Cineforum: The Overton Window

 

Prof. Cristiana Freni

(Roma, 21 maggi0 2019) – Martedì 21 nell’aula magna dell’Accademia si è tenuto un Cineforum degli studenti avente a oggetto la “Finestra di Overton”, una tecnica manipolatoria da utilizzare sull’opinione pubblica per far cambiare orientamento su pratiche generalmente biasimate. Il tema scelto per presentare il modello è stato quello del “Gender”, in alcune delle sue forme ideologiche. L’evento ha fatto seguito alla lezione sul “Gender” come fenomeno antropologico, trattato durante il corso di antropologia della prof.ssa Cristiana Freni.

L’iniziativa ha riscontrato un certo entusiasmo, accompagnato da una buona partecipazione. Da quando venne proposto il primo evento durante lo scorso anno accademico, i cineforum hanno  avuto un trend partecipativo crescente: gli oltre venti studenti, appartenenti anche ad altri atenei, e poco meno di dieci docenti, hanno dimostrato l’apprezzamento della formula  per cui gli studenti propongono, predispongono e realizzano l’evento. L’organizzazione ha beneficiato di una fattiva collaborazione con gli uffici accademici, in particolare l’ufficio di Presidenza e Commissione Attività Culturali oltre, naturalmente, la segreteria.

Prof. Antonio Fidalgo

Questo quarto evento, il secondo di quest’anno, è stato moderato dai professori Antonio Fidalgo e Mario Boies, c.Ss.R, che hanno favorito il dialogo su un tema delicato e di grande interesse anche in ambito cattolico da quando, con una certa novità, la parola “Gender” è entrata nel vocabolario del Magistero della Chiesa non esclusivamente in accezione negativa. La proiezione di 9 corti, preceduti da una breve presentazione, ha preceduto un profondo dibattito declinato in differenti prospettive: fenomenologiche, culturali, sociali, mediatiche e, naturalmente, etiche.

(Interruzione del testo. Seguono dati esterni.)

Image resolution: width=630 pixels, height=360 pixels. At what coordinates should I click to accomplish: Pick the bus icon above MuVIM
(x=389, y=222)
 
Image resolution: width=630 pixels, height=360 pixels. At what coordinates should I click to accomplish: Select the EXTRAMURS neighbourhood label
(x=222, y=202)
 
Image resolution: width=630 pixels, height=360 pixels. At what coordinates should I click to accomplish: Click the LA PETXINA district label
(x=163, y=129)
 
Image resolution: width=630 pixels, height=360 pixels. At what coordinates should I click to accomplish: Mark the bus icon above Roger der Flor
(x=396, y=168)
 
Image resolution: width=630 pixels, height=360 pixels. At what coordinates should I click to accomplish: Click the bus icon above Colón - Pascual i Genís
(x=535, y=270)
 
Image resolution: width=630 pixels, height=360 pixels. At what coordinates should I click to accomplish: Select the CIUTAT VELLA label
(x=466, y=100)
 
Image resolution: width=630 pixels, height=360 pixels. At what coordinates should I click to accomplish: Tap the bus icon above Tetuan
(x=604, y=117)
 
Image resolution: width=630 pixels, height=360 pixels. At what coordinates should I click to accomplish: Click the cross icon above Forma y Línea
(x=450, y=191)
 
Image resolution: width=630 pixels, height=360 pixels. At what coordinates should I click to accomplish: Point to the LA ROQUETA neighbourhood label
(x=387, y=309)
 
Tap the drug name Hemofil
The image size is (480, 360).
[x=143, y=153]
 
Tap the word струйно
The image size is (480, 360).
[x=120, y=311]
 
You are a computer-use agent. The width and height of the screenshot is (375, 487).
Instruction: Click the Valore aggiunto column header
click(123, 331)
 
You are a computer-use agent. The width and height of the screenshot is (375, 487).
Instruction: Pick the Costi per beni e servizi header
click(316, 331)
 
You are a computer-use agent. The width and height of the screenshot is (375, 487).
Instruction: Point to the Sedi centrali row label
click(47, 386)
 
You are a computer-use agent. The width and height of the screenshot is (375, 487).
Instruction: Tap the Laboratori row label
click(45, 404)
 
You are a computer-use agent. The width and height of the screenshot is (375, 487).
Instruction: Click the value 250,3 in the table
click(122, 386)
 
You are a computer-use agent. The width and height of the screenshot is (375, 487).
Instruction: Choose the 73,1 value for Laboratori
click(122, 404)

Prof. Antonio Fidalgo e il dottorando Manuel Usai

 

I docenti intervenuti hanno permesso di connotare di multidisciplinarietà il dibattito attraverso analisi secondo le rispettive aree di insegnamento, favorendo in ciò un ampliamento semantico e una migliore comprensione del fenomeno. Gli studenti hanno presentato interessanti riflessioni che, data anche la differente provenienza geografica, hanno permesso che il dibattito presentasse diverse sfaccettature culturali e sociali.

Prof. Jules Mimeault

 

Il pomeriggio culturale si è concluso con la proiezione di un interessante documentario norvegese che, percorrendo a ritroso la genesi delle argomentazioni pseudo-scientifiche su cui poggerebbe la “teoria Gender”, mostra piuttosto la superficialità e la partigianeria nell’utilizzo delle stesse.